The initiative begins with a comprehensive audit of existing policing data within Copper RMS. This assessment identifies prevalent issues, such as duplicate records and incorrect details, while ensuring compliance with privacy and security protocols. The structured data cleansing process follows, which involves:

  • Removing duplicate entries: Streamlining records ensures each entity is represented only once.
  • Correcting inaccurate data points: Ensuring all data is accurate and up-to-date.
  • Updating outdated information: Refreshing records with current and relevant information.
  • Implementing stricter data entry guidelines: Establishing best practices for data entry to minimise future inaccuracies.
Organisational Change Management

Production support initiatives like Copper Purge do not require formal training. Instead, effective communication with relevant stakeholders is established after completing the data cleansing exercise. This ensures awareness of the changes and their implications for operational processes, fostering a culture of accountability regarding data integrity.

Monitoring and Feedback

To sustain improvements, the project introduces automated tools that routinely scan the database for inconsistencies and flag potential errors for review. Metrics are established to regularly assess data quality and system performance, enabling proactive management.

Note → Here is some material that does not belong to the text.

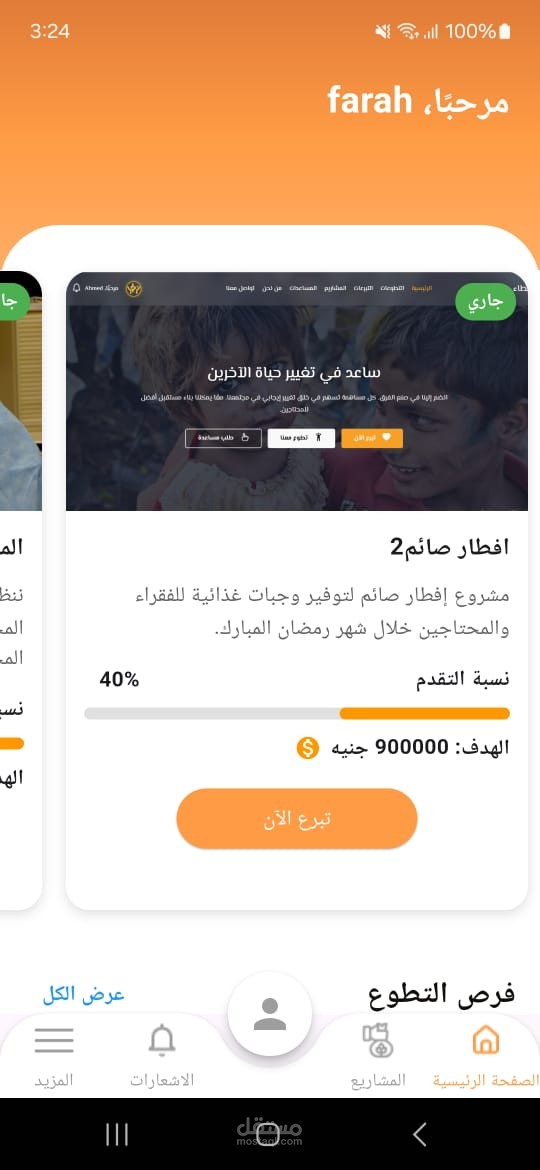Tap the partially visible left project card
Viewport: 540px width, 1170px height.
(x=21, y=591)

Continuous monitoring ensures that new data issues are promptly identified and addressed. Feedback from RMS users is collected to identify ongoing challenges and inform future enhancements.

Outcome

Post-implementation, Copper RMS significantly improves data integrity, enhancing efficiency in policing operations. The department experiences a reduction in time spent resolving data-related issues and an increase in the accuracy of reports generated for strategic decision-making.